**About this task:**
Please reproduce the entries below exactly, starting at the first line and ending with the line that holds "Open External Sync".

**Provided entries:**
--

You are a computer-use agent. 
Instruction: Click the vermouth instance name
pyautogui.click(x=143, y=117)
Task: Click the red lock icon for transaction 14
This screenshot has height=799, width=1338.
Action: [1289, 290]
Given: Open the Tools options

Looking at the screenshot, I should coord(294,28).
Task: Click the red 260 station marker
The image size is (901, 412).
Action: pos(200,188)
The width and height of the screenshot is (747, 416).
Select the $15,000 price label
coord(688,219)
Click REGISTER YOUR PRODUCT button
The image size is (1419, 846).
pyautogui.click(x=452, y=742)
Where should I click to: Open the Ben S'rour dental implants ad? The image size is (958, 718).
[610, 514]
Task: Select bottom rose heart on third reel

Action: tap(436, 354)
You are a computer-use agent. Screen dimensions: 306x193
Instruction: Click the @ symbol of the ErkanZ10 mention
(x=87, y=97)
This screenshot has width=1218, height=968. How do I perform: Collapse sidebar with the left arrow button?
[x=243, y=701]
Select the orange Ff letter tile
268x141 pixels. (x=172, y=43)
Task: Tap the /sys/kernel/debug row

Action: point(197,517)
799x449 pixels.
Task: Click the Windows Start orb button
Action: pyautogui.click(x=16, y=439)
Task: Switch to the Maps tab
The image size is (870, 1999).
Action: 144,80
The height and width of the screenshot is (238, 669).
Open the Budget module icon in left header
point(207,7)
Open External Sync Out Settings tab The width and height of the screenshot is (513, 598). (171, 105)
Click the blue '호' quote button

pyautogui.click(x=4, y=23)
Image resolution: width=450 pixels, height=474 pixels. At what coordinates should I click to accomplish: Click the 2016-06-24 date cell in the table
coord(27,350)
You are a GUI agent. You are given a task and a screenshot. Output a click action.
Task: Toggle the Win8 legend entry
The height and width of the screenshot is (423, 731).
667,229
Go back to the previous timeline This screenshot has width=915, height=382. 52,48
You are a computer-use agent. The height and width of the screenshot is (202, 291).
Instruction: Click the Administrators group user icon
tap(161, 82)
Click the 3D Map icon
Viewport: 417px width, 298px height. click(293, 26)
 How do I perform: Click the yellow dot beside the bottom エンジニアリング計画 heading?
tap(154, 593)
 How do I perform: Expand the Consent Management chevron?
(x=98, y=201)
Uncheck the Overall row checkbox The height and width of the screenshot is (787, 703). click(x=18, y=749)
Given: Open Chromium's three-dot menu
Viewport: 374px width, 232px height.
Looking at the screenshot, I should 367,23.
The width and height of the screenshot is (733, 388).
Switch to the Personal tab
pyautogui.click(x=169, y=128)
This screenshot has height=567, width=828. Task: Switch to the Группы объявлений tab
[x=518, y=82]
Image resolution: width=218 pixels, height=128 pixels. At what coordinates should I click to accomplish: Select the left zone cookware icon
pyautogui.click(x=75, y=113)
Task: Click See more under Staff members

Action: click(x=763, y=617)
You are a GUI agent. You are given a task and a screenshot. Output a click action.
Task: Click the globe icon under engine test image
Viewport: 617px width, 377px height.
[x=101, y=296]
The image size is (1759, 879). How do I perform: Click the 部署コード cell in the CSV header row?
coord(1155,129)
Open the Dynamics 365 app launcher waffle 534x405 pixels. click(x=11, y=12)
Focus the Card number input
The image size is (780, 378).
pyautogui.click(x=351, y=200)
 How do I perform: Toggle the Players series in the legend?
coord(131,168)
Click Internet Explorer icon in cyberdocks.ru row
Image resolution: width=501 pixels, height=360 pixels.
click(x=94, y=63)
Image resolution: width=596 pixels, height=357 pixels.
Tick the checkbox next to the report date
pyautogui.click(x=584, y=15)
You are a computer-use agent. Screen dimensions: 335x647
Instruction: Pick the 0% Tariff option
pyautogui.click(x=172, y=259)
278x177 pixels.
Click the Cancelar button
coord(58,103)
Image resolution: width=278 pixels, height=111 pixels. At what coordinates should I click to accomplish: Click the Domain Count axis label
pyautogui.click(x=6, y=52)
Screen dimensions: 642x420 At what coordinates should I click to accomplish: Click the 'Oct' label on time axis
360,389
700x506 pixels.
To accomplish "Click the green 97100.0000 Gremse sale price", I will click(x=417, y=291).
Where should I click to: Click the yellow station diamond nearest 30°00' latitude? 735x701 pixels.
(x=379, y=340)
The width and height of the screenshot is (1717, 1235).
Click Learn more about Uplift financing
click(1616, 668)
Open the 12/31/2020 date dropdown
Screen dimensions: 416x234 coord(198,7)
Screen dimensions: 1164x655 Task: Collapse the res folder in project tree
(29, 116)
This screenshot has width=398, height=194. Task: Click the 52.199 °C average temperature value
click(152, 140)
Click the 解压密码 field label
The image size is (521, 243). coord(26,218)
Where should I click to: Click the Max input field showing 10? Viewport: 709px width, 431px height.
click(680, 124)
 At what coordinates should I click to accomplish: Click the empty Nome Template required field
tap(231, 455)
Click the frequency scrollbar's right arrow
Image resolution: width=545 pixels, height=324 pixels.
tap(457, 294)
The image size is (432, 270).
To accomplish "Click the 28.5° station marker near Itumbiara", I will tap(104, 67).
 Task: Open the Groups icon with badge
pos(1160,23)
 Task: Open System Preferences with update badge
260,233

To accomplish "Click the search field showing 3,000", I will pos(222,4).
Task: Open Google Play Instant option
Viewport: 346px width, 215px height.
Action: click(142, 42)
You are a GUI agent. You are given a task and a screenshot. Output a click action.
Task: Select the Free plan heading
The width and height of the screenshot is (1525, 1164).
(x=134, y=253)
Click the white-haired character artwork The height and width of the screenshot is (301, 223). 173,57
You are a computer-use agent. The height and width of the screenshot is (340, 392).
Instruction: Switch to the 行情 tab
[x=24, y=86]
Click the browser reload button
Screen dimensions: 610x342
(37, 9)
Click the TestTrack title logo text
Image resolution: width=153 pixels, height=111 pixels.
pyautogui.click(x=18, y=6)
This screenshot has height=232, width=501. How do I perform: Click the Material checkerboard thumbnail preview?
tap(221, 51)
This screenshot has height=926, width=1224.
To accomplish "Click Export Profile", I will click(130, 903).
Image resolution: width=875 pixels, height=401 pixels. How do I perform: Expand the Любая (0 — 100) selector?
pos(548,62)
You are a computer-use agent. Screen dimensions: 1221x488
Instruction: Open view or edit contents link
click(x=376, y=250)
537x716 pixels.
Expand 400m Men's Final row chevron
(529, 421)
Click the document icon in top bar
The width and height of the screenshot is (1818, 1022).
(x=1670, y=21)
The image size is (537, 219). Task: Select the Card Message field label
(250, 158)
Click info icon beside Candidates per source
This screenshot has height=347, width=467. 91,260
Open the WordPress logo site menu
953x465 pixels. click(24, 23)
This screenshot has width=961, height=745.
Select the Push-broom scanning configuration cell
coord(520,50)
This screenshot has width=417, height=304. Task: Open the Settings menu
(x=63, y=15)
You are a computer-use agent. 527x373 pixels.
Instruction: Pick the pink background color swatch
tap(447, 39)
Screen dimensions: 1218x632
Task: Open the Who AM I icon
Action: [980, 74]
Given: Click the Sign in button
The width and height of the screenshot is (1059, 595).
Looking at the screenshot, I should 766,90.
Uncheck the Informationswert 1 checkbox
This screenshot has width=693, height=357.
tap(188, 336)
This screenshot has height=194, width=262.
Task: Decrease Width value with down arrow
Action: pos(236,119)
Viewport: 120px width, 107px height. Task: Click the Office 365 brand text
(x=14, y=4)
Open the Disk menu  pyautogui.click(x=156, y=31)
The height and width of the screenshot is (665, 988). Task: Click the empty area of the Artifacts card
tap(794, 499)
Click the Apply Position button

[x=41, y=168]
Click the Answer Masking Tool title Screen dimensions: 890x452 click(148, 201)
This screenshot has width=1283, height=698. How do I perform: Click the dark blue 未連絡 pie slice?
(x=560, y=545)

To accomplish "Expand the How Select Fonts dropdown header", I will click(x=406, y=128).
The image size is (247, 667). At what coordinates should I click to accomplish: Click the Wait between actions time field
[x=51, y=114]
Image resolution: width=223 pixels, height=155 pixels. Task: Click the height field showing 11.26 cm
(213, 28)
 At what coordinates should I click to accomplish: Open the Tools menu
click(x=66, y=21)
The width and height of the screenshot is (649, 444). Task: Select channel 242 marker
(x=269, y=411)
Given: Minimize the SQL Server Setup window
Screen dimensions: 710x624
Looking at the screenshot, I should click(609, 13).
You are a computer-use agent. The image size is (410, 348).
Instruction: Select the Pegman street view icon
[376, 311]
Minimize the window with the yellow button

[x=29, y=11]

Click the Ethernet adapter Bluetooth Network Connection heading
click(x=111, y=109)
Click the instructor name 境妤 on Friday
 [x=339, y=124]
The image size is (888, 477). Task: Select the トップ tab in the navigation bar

--

**Response to the task:**
You are a computer-use agent. 
Instruction: Click the vermouth instance name
pyautogui.click(x=143, y=117)
Task: Click the red lock icon for transaction 14
This screenshot has height=799, width=1338.
Action: [1289, 290]
Given: Open the Tools options

Looking at the screenshot, I should coord(294,28).
Task: Click the red 260 station marker
The image size is (901, 412).
Action: pos(200,188)
The width and height of the screenshot is (747, 416).
Select the $15,000 price label
coord(688,219)
Click REGISTER YOUR PRODUCT button
The image size is (1419, 846).
pyautogui.click(x=452, y=742)
Where should I click to: Open the Ben S'rour dental implants ad? The image size is (958, 718).
[610, 514]
Task: Select bottom rose heart on third reel

Action: tap(436, 354)
You are a computer-use agent. Screen dimensions: 306x193
Instruction: Click the @ symbol of the ErkanZ10 mention
(x=87, y=97)
This screenshot has width=1218, height=968. How do I perform: Collapse sidebar with the left arrow button?
[x=243, y=701]
Select the orange Ff letter tile
268x141 pixels. (x=172, y=43)
Task: Tap the /sys/kernel/debug row

Action: point(197,517)
799x449 pixels.
Task: Click the Windows Start orb button
Action: pyautogui.click(x=16, y=439)
Task: Switch to the Maps tab
The image size is (870, 1999).
Action: 144,80
The height and width of the screenshot is (238, 669).
Open the Budget module icon in left header
point(207,7)
Open External Sync Out Settings tab The width and height of the screenshot is (513, 598). (171, 105)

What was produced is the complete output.